To investigate whether epigenetic changes can modulate monocytes to produce tissue inhibitor of metalloproteinases 1 (TIMP-1) via Fra-2 (an activator protein 1 [AP-1] family member), a novel downstream mediator that promotes fibrogenesis. AP-1 transcription factors and TIMP-1 expression were measured in monocytes from systemic sclerosis (SSc) patients and healthy controls. Involvement of Fra-2 in the regulation of TIMP-1 following treatment with Toll-like receptor 8 (TLR-8) agonist was investigated using a luciferase activity assay and chromatin immunoprecipitation (ChIP) analysis. Expression of TIMP-1 and Fra-2 was determined in response to TLR-8 treatment and to different histone modifications, including 3'-deazaneplanocin (DZNep) and apicidin. Fibroblasts from healthy controls were cocultured with DZNep plus TLR-8-treated healthy control monocytes.
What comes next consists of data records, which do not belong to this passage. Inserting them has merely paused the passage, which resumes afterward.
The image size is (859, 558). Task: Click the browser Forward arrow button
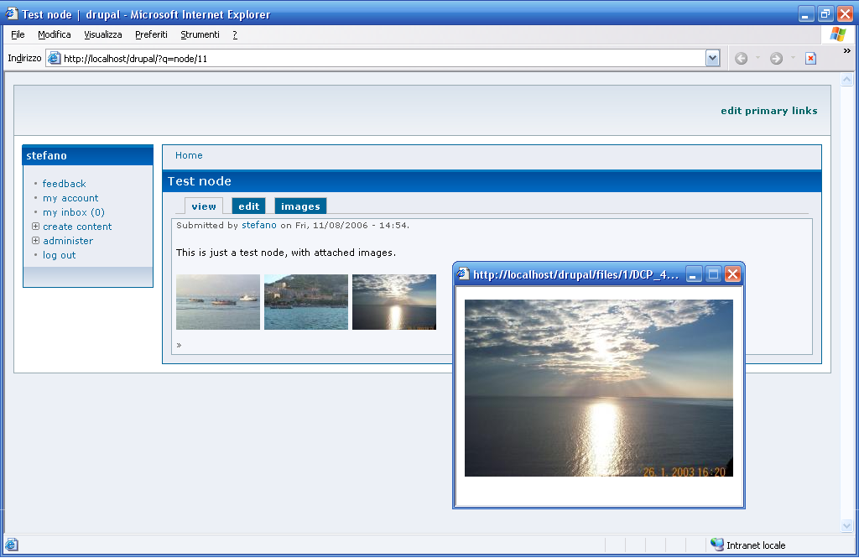pos(776,58)
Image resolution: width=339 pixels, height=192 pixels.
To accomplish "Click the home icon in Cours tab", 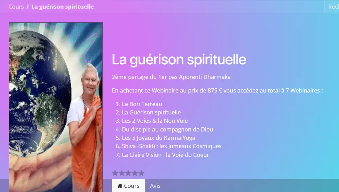I will (120, 186).
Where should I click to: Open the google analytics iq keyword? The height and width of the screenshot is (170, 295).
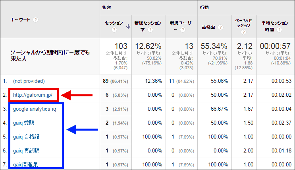pos(37,109)
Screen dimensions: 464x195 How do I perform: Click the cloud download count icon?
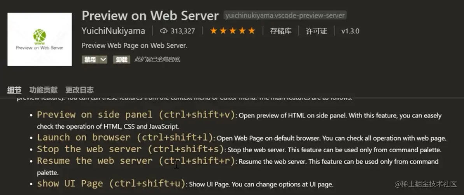164,31
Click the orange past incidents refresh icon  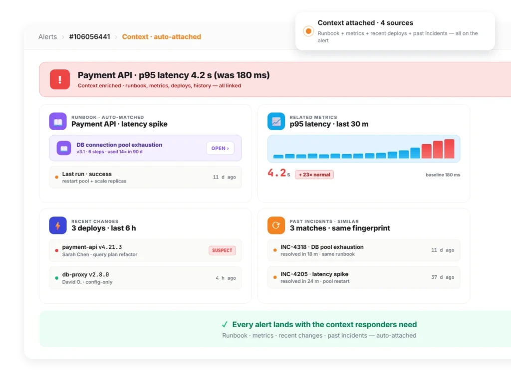pos(276,225)
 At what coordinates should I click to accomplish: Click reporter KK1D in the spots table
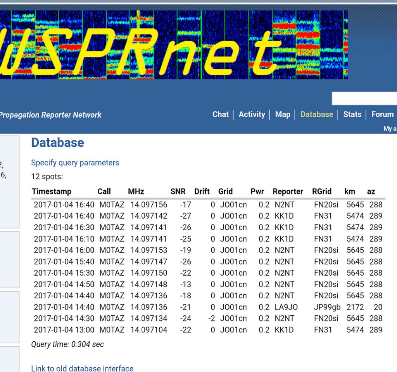tap(285, 214)
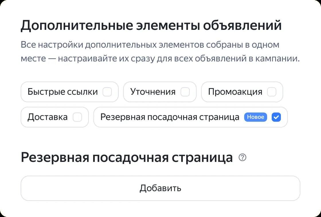Uncheck the blue Резервная посадочная страница checkbox
Image resolution: width=321 pixels, height=217 pixels.
pyautogui.click(x=276, y=117)
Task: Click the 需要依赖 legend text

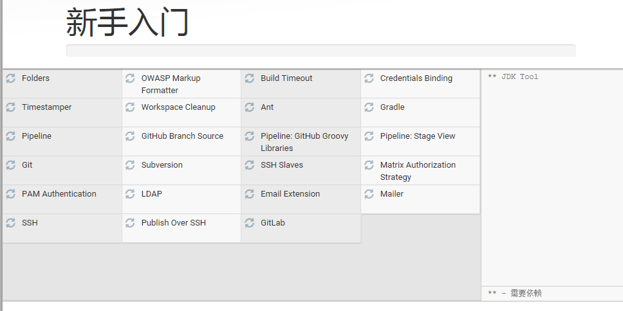Action: (x=525, y=293)
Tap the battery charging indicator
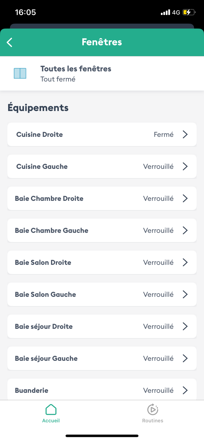Viewport: 204px width, 441px height. 189,12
Up-regulation of Fra-2 was detected in bleomycin-challenged mice and in skin biopsy samples from SSc patients. Enhanced expression of Fra-2 and TIMP-1 was correlated in SSc monocytes (P = 0.021). The expression of Fra-1 was significantly reduced (P = 0.037) in SSc monocytes. Inhibiting AP-1 activity reduced TIMP-1 production in TLR-8-stimulated monocytes from healthy controls and SSc patients. ChIP experiments revealed binding of Fra-2 to the TIMP-1 promoter. Stimulation with DZNep plus TLR-8 enhanced Fra-2 and TIMP-1 expression in healthy control monocytes, whereas TLR-8 plus apicidin repressed Fra-2 and TIMP-1 expression. Finally, healthy control monocytes treated with DZNep plus TLR-8 induced strong production of α-smooth muscle actin in dermal fibroblasts, which was inhibited by TIMP-1-blocking antibody. These data demonstrate a novel role of histone demethylation induced by DZNep on Fra-2-mediated TIMP-1 production by monocytes in the presence of TLR-8 agonist. This consequently orchestrates the transdifferentiation of fibroblasts, a key event in the pathogenesis of SSc.